Monday, November 27, 2006

Panel Calls for Big Changes in Medicaid

The New York Times published this article on November 23rd about changes being discussed for Medicaid services for the elderly and people with disabilities. Only one person voted against it...
Gwendolyn G. Gillenwater, a commission member who is policy director of the American Association of People With Disabilities, an advocacy group, voted against the report. “People with disabilities have not had good experience with managed care,” Ms. Gillenwater said. “We need federal protections and safeguards. People with disabilities should at least have a choice of two managed care plans. And what are your choices if you opt out of managed care? The alternatives are getting more and more limited."
This debate is an important one as Georgia moves forward with additional funding for people with disabilities.
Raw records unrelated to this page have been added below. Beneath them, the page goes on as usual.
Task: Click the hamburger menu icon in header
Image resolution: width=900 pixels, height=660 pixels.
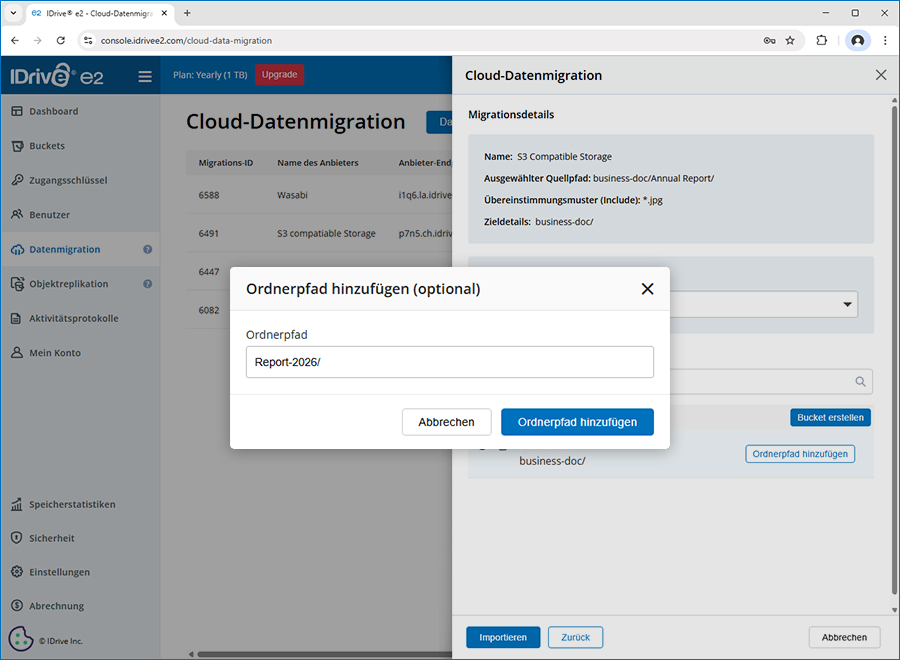Action: click(145, 76)
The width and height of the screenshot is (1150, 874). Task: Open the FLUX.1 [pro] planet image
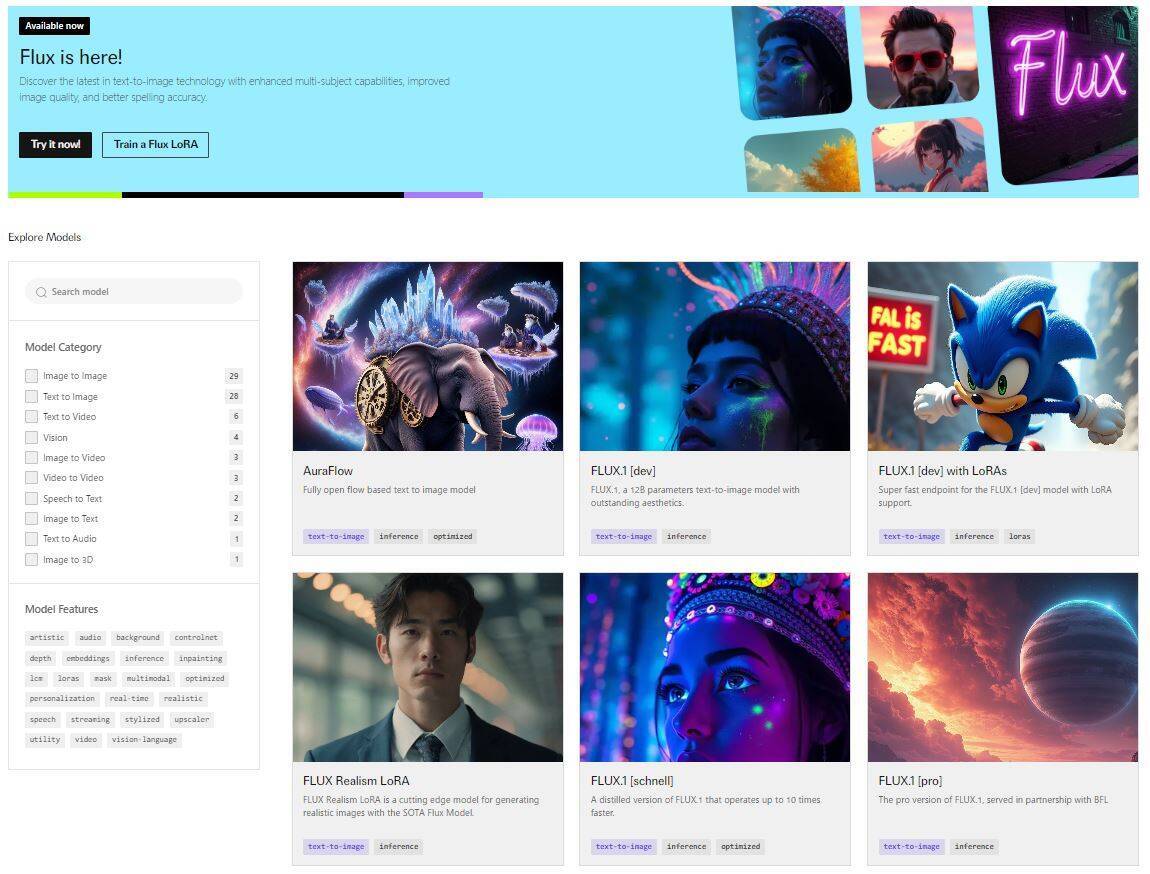tap(1002, 667)
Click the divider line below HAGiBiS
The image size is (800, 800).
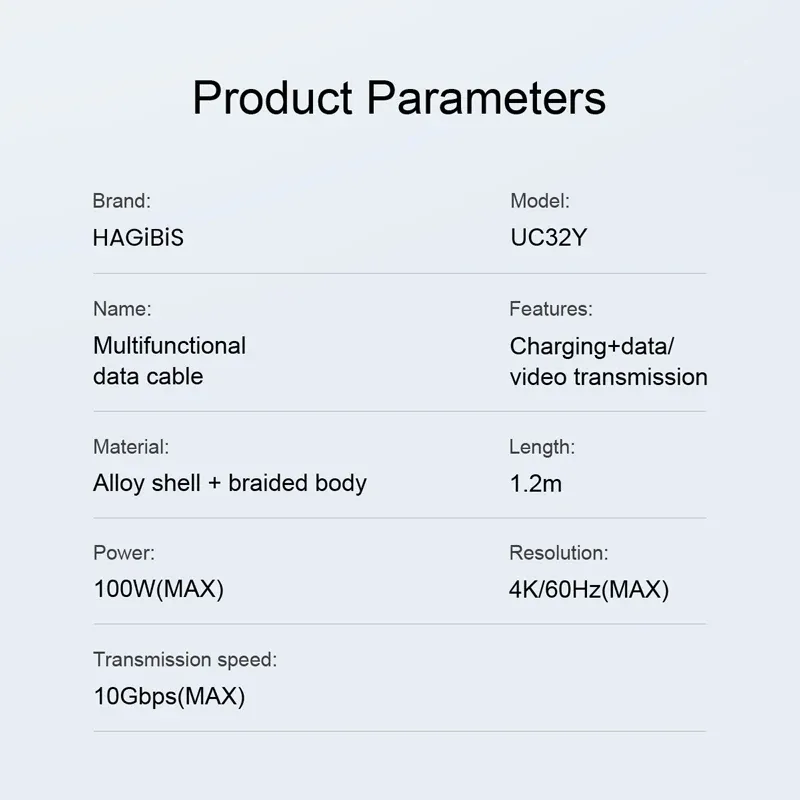click(x=399, y=273)
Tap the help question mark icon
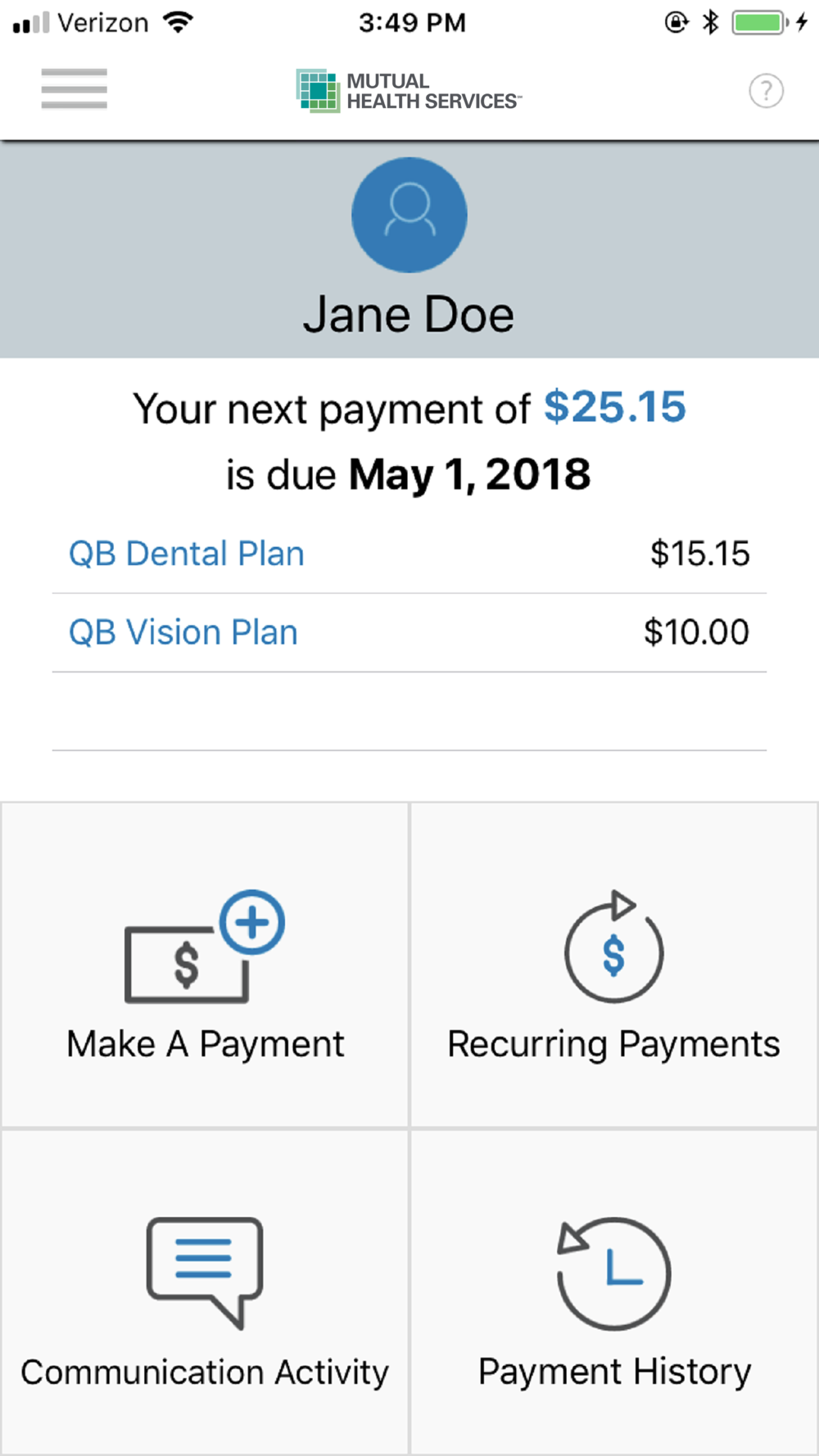Viewport: 819px width, 1456px height. pos(766,91)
Moreover, it said states should be allowed to enroll some of the sickest Medicaid recipients, including nursing home residents and people with disabilities, in managed care plans. The panel said such plans “would provide a medical home and better coordinated care” for people entitled to both Medicaid and Medicare. Care is often fragmented now because Medicaid pays nursing homes while Medicare is the primary payer for doctors and hospitals, and in many cases “clinical data is not shared,” the panel said. People enrolled simultaneously in the two programs account for 13 percent of Medicaid recipients, but more than 40 percent of Medicaid costs. Medicaid, which is financed jointly by the federal government and the states, covers two-thirds of the nation’s 1.6 million nursing home residents.
The problem becomes when managed care means less care...
Senator Max Baucus of Montana, the Democrat in line to lead the Finance Committee, said many of the proposals would make it more difficult for “the most vulnerable Americans” to get comprehensive care. John C. Rother, policy director of AARP, the lobby for older Americans, said, “In some states, flexibility means cutting benefits.”
How do we offer more flexbility and control without risking the level of care that makes community living for people with disabilities possible?